Nichtsdestoweniger versucht die CIA, die Richtung der Bewegung umzukehren, die Aktivisten von ihrem Ziel eines sozial fortschrittlichen Wandels abzubringen und sie auf andere Bereiche irrezuleiten. Und wenn die Bewegung bei der Bestimmung gemeinsamer strategischer Ziele und der Erfindung wirkungsvoller Organisations- und Aktionsformen versagt, hat diese Verschwörung gute Aussichten auf Erfolg. Vergleichbare Beispiele eines solchen Scheiterns sind bekannt, man denke nur an die Philippinen und Indonesien. Diesbezüglich ist es interessant zu beobachten, dass unsere zur Verteidigung der „Demokratie“ zu Felde ziehenden Blogger, die sich eher in Englisch als in Arabisch (!) ausdrücken, in Ägypten häufig zur Legitimierung der Muslimbrüder geeignete Argumente entwickeln.

Die Angst wechselt das Lager

Zu Beginn der Revolte war diese Spaltung allerdings noch nicht so klar zu erkennen, im Gegenteil: Der von den drei aktiven Komponenten der Bewegung formulierte Aufruf zu Protestversammlungen wurde rasch vom gesamten ägyptischen Volk aufgegriffen. Ermutigend war, dass nach nur wenigen Wochen praktisch offener Diskussion der Slogan „Islam ist die Lösung“ bei allen Demonstrationen durch konkrete Forderungen nach gesellschaftlichen Veränderungen ersetzt wurde: Meinungsfreiheit, Gründung von Parteien, Gewerkschaften und anderen gesellschaftlichen Organisationen, Gehälter und Arbeiterrechte, Zugang zu Land, Bildung und Gesundheit, Ablehnung der Privatisierungen und Aufruf zu Verstaatlichungen usw.

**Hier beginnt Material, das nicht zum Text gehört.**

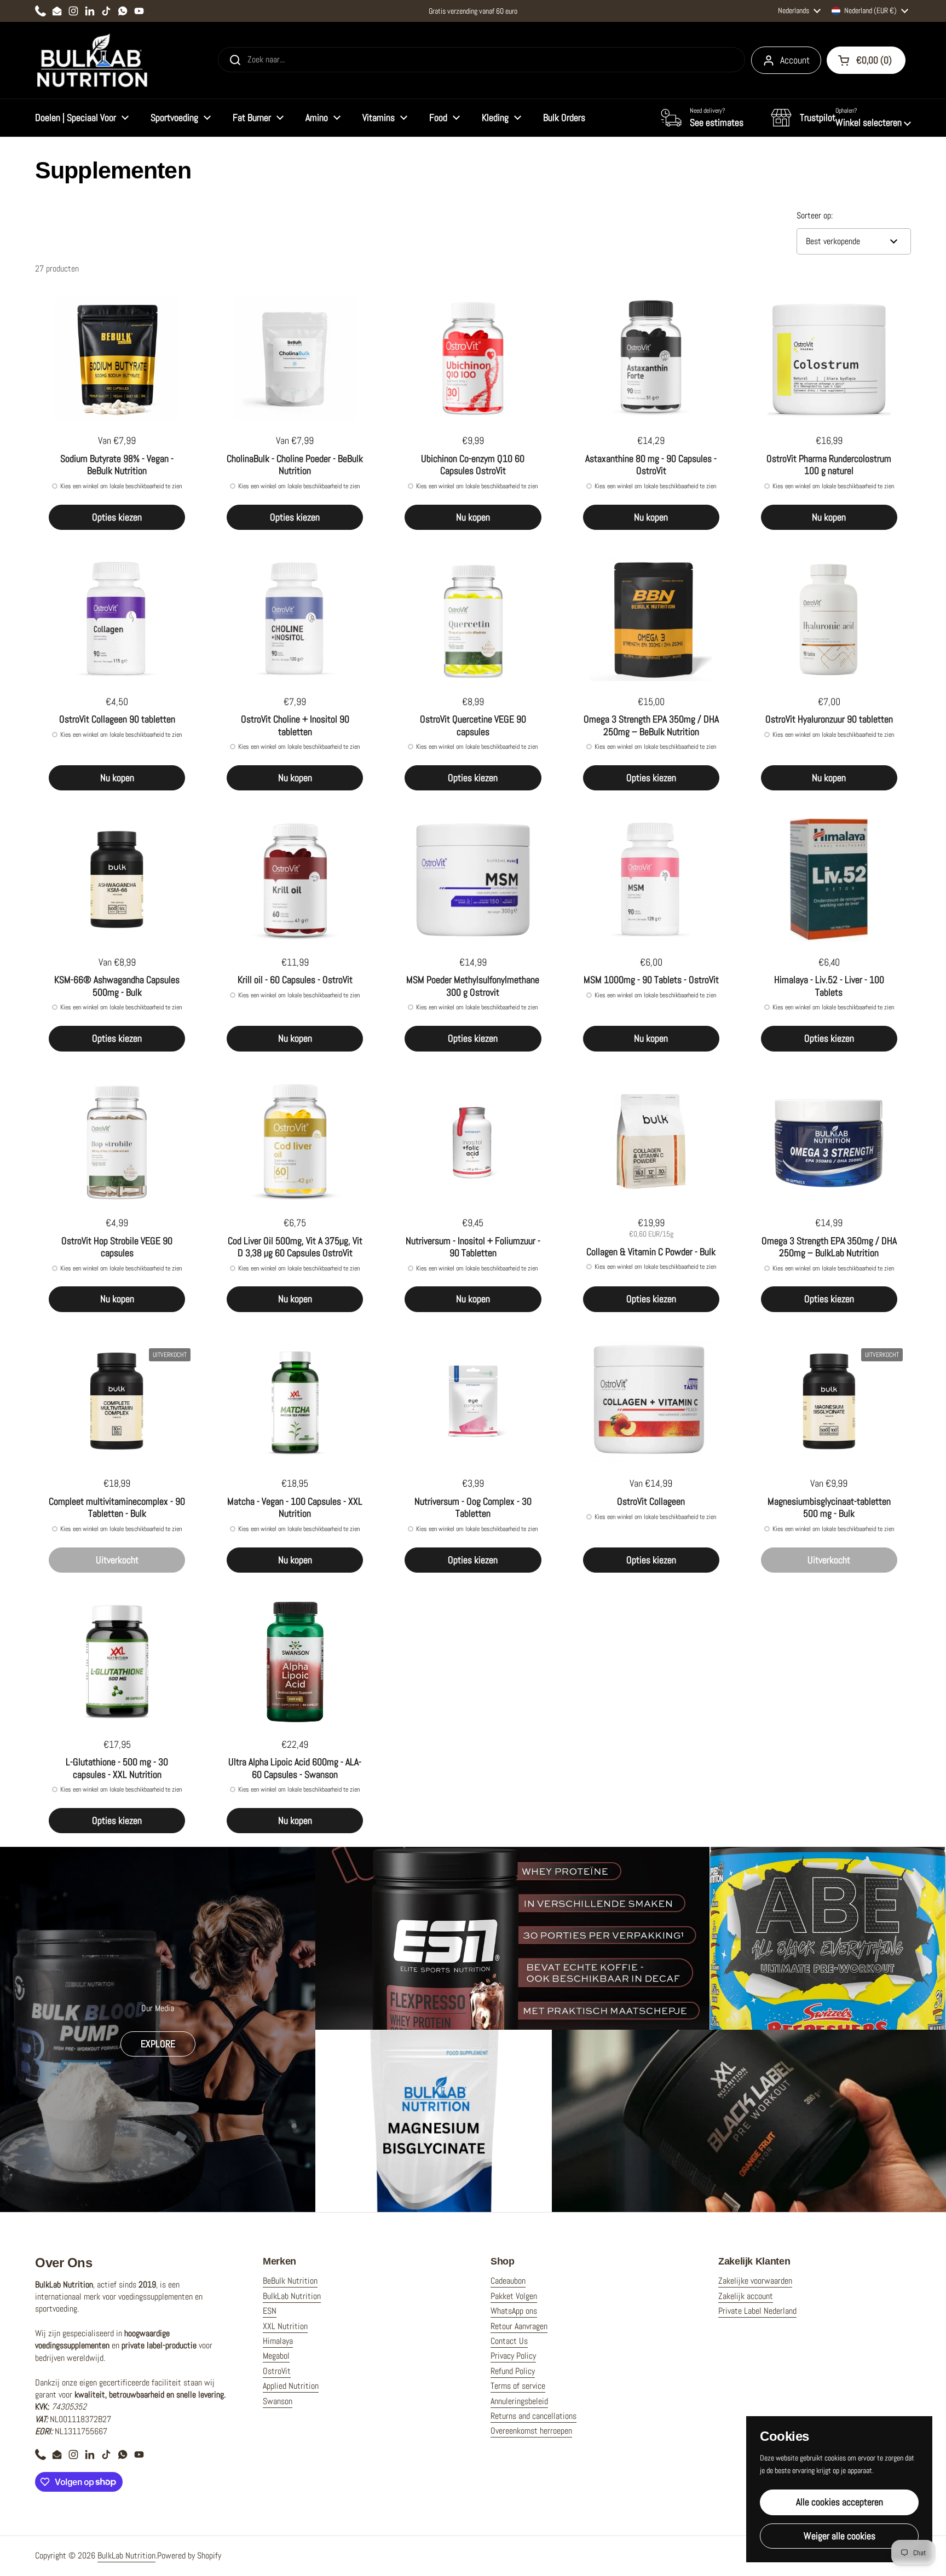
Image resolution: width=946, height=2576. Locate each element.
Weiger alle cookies (839, 2535)
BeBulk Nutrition (290, 2280)
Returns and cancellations (533, 2416)
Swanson (277, 2401)
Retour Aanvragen (519, 2326)
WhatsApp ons (514, 2311)
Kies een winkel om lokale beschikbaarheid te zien (121, 486)
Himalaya (278, 2341)
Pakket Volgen (514, 2296)
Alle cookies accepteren (839, 2502)
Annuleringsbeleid (519, 2401)
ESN (269, 2311)
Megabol (276, 2355)
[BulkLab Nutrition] (93, 60)
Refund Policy (513, 2371)
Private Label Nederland (757, 2311)
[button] (841, 117)
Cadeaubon (508, 2280)
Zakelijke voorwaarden (755, 2280)
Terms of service (518, 2386)
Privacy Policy (513, 2355)
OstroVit (277, 2371)
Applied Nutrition (291, 2386)
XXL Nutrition (285, 2326)
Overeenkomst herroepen (531, 2430)
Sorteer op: (815, 215)
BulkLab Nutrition (292, 2296)
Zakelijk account (745, 2296)
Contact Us (509, 2341)
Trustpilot (817, 117)
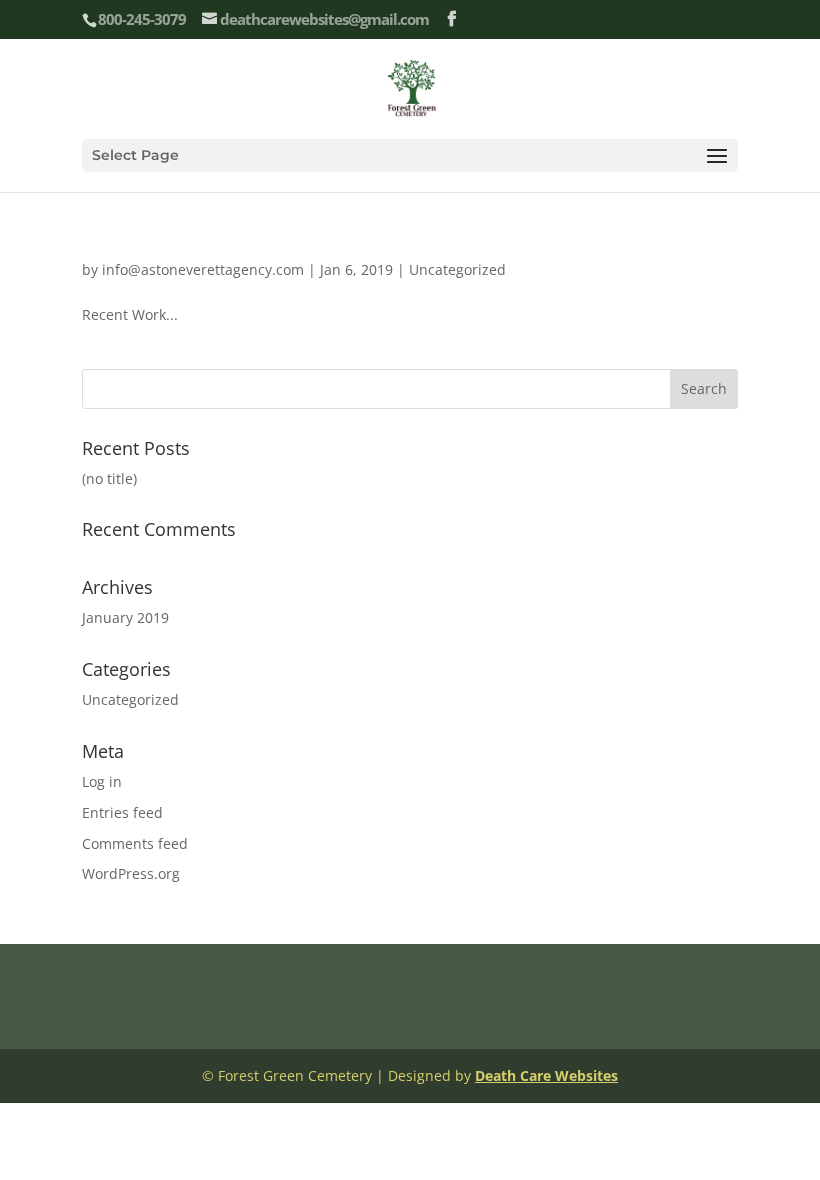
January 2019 (125, 617)
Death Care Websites (546, 1075)
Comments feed (135, 843)
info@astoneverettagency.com (203, 269)
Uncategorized (457, 269)
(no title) (109, 478)
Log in (102, 781)
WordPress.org (131, 873)
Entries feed (122, 812)
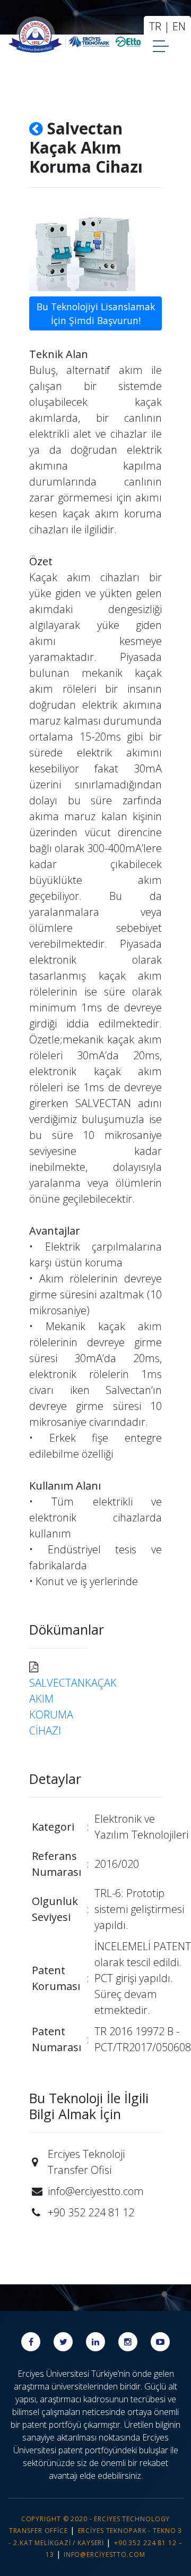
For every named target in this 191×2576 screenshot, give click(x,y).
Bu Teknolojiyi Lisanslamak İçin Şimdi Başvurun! (96, 313)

Dieser eklatante politische Erfolg hat seine Wirkung nicht verfehlt: Die Angst ließ das Lager wechseln. Hillary Clinton und Barack Obama entdeckten, dass sie Husni Mubarak fallen lassen mussten, den sie bisher unterstützt hatten, während zugleich die Führer der Armee, die sich lange im Hintergrund gehalten hatten, selbst das Wort – und alsbald die Macht – ergriffen.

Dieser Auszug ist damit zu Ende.